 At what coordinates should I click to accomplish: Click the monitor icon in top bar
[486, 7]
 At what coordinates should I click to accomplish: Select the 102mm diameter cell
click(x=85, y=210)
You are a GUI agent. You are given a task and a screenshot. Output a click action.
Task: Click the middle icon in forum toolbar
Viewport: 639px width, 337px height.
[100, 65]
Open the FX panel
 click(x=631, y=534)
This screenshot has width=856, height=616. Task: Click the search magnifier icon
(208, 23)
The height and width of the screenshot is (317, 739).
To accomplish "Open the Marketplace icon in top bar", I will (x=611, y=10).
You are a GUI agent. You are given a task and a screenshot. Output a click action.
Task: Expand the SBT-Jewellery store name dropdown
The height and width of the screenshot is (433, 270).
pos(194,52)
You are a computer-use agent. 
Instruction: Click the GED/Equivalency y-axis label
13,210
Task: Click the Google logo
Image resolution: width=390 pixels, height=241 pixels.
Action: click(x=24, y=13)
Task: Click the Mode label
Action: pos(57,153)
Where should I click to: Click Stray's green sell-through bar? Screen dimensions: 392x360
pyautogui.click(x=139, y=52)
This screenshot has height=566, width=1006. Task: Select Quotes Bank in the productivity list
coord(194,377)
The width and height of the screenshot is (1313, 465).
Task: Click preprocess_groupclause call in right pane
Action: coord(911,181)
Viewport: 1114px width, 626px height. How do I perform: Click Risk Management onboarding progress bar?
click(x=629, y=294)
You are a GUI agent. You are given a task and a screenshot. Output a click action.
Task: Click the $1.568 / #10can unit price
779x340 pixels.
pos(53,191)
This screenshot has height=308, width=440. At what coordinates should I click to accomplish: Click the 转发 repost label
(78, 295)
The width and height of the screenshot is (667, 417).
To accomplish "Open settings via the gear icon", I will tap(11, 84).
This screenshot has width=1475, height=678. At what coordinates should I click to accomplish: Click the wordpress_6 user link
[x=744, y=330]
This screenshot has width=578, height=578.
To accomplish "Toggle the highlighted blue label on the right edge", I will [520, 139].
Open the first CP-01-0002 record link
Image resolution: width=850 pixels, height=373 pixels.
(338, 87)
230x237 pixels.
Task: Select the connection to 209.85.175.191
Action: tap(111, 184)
————————
# [Activity]
All the data is to be copied over exactly as it stands.

# [Response for this exercise]
 At what coordinates should I click to accomplish: Click the monitor icon in top bar
[486, 7]
 At what coordinates should I click to accomplish: Select the 102mm diameter cell
click(x=85, y=210)
You are a GUI agent. You are given a task and a screenshot. Output a click action.
Task: Click the middle icon in forum toolbar
Viewport: 639px width, 337px height.
[100, 65]
Open the FX panel
 click(x=631, y=534)
This screenshot has width=856, height=616. Task: Click the search magnifier icon
(208, 23)
The height and width of the screenshot is (317, 739).
To accomplish "Open the Marketplace icon in top bar", I will (x=611, y=10).
You are a GUI agent. You are given a task and a screenshot. Output a click action.
Task: Expand the SBT-Jewellery store name dropdown
The height and width of the screenshot is (433, 270).
pos(194,52)
You are a computer-use agent. 
Instruction: Click the GED/Equivalency y-axis label
13,210
Task: Click the Google logo
Image resolution: width=390 pixels, height=241 pixels.
Action: click(x=24, y=13)
Task: Click the Mode label
Action: pos(57,153)
Where should I click to: Click Stray's green sell-through bar? Screen dimensions: 392x360
pyautogui.click(x=139, y=52)
This screenshot has height=566, width=1006. Task: Select Quotes Bank in the productivity list
coord(194,377)
The width and height of the screenshot is (1313, 465).
Task: Click preprocess_groupclause call in right pane
Action: coord(911,181)
Viewport: 1114px width, 626px height. How do I perform: Click Risk Management onboarding progress bar?
click(x=629, y=294)
You are a GUI agent. You are given a task and a screenshot. Output a click action.
Task: Click the $1.568 / #10can unit price
779x340 pixels.
pos(53,191)
This screenshot has height=308, width=440. At what coordinates should I click to accomplish: Click the 转发 repost label
(78, 295)
The width and height of the screenshot is (667, 417).
To accomplish "Open settings via the gear icon", I will tap(11, 84).
This screenshot has width=1475, height=678. At what coordinates should I click to accomplish: Click the wordpress_6 user link
[x=744, y=330]
This screenshot has width=578, height=578.
To accomplish "Toggle the highlighted blue label on the right edge", I will [520, 139].
Open the first CP-01-0002 record link
Image resolution: width=850 pixels, height=373 pixels.
(338, 87)
230x237 pixels.
Task: Select the connection to 209.85.175.191
Action: tap(111, 184)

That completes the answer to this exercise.